Capturing per thread statistics for a job - Thread-level IOStatistics - HADOOP-17461

Mehakmeet Singh

English Session 2022-07-30 13:30 GMT+8  (ROOM : A) #bigdata

For effective reporting of the IOtatistics of individual worker threads, we need a thread-level context that IO components update(HADOOP-17461).

IOStatistics is a statistics capturing API created by Steve Loughran which includes counters, max, mins, means, and gauges for a filesystem and streams to look at. These statistics give off better details for a job or operation than we had previously in the Hadoop world and could be used to figure out performance improvements needed in certain areas of a filesystem.

Implementation in S3A and ABFS streams includes the creation of an IOStatisticsSnapshot WeakReferenceTreeMap which would store a specific thread ID as the key and the Snapshot of an IOstatistics instance as the value. Only aggregating it once the stream closes and then setting the snapshot back. This would help in getting the IOStatistics of a particular thread’s work even after the streams are closed.

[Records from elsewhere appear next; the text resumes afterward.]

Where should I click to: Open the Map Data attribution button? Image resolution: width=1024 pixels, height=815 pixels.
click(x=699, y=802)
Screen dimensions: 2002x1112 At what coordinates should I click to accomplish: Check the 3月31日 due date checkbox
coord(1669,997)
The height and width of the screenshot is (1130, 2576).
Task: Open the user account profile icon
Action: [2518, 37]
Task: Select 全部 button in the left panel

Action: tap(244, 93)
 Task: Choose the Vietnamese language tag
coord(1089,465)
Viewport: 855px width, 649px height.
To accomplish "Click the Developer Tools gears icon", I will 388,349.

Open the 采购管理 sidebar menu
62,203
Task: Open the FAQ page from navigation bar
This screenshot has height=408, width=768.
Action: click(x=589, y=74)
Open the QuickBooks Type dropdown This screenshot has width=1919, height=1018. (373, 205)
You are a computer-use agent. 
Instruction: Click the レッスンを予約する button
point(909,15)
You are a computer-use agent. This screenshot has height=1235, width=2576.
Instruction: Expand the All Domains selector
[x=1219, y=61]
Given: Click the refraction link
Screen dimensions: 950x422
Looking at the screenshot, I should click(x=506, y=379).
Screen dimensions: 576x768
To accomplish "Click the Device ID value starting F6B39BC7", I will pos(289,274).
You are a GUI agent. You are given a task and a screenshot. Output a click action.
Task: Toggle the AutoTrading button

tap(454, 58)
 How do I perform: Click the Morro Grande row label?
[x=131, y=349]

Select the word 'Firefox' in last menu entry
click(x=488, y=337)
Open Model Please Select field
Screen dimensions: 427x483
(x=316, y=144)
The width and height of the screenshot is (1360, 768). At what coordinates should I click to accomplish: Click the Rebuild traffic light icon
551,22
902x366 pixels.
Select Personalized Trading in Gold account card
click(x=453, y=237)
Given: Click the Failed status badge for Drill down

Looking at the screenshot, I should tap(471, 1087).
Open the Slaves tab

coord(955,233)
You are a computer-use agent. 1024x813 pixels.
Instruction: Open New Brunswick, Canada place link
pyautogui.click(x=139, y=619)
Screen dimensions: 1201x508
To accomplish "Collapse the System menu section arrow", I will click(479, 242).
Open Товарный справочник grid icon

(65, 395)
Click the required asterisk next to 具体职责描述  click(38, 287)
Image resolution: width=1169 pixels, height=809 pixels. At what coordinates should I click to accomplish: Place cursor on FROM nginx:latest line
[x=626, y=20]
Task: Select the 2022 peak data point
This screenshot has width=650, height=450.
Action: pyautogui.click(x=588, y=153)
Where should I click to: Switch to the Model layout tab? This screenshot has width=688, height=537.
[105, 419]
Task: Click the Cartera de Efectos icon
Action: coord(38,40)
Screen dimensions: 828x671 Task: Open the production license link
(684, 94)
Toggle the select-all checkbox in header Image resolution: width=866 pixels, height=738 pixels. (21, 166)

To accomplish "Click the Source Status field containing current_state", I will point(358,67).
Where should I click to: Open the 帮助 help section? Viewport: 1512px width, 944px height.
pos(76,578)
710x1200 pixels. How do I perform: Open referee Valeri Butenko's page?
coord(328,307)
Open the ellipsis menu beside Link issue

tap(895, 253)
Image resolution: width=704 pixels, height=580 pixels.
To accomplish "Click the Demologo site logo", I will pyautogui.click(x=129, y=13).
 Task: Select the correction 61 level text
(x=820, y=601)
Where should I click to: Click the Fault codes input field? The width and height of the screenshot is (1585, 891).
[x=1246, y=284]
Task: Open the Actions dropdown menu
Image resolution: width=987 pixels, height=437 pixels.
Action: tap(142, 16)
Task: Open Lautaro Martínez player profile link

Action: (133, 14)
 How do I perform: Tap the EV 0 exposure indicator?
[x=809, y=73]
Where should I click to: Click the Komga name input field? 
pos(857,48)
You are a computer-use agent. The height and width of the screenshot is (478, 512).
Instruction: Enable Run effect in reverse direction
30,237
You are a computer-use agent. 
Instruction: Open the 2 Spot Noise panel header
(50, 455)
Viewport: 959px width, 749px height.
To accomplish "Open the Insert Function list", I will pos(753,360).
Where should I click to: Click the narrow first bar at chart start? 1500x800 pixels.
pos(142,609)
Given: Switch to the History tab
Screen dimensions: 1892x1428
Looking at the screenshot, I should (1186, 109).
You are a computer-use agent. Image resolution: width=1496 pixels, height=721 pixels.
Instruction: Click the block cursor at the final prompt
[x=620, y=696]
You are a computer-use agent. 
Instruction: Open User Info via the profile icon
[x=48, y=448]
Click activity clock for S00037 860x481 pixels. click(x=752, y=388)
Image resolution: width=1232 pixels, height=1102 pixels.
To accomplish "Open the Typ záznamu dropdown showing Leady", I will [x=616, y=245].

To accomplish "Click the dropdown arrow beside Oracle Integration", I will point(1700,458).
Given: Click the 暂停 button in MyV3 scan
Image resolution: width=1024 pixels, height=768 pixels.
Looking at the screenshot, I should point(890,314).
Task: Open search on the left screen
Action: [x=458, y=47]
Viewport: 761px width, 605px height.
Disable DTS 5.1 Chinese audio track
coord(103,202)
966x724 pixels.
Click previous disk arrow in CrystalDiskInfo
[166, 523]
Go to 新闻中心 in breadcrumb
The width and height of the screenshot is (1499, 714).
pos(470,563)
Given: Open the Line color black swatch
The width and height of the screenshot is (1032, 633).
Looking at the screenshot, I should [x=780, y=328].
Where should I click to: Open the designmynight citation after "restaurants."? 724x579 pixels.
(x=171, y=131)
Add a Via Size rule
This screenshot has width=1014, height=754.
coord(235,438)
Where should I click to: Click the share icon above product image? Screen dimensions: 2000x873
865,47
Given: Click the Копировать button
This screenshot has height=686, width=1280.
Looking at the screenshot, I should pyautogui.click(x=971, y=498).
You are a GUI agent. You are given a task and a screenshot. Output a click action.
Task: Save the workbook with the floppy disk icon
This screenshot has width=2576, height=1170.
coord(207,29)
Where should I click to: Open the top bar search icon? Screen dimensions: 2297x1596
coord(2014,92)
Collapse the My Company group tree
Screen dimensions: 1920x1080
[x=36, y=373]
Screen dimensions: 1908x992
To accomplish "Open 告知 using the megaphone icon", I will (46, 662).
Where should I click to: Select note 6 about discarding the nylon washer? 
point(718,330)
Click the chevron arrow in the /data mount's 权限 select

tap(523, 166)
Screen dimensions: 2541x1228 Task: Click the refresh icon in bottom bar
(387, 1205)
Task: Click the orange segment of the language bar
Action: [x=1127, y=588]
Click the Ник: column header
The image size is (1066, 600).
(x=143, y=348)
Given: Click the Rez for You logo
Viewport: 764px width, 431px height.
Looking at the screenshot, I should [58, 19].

This would provide a better view into Hive and spark jobs in the big data space where the failure of a job doesn’t necessarily end up with a certain set of statistics to look at and debug the issue better. Having the statistics per thread level is also beneficial in getting a better look into such jobs dealing with big data and presenting us with a good way to understand the issue better on a thread level.

Speakers:


Mehakmeet Singh: Cloudera, Software Engineer II, My name is Mehakmeet Singh, have a bachelors in Technology in Computer Science, and landing an Internship + FTE at Cloudera was my first venture in this industry straight out of college. After being here for around 2 years I have contributed a lot to the OpenSource community mostly via the Cloud-Connectors projects which I am a part of in Cloudera. My work began with gathering simple Counters in Azure Blob Filesystem(ABFS) in Hadoop to Implementing Client-Side Encryption in AWS S3A, Providing a better way to buffer data in ABFS to not run into OOM errors, and then working on Thread-level gathering of IOStatistics. I’m still young in this field but have a ton of support in my company from my colleagues to reach out to the Apache community and contribute. This would be my first of many ApacheCon, and would be my biggest speaking platform until now, but you have to start from somewhere and grow with these experiences, and I’ll gladly be a part of it and look forward to projects from others as well.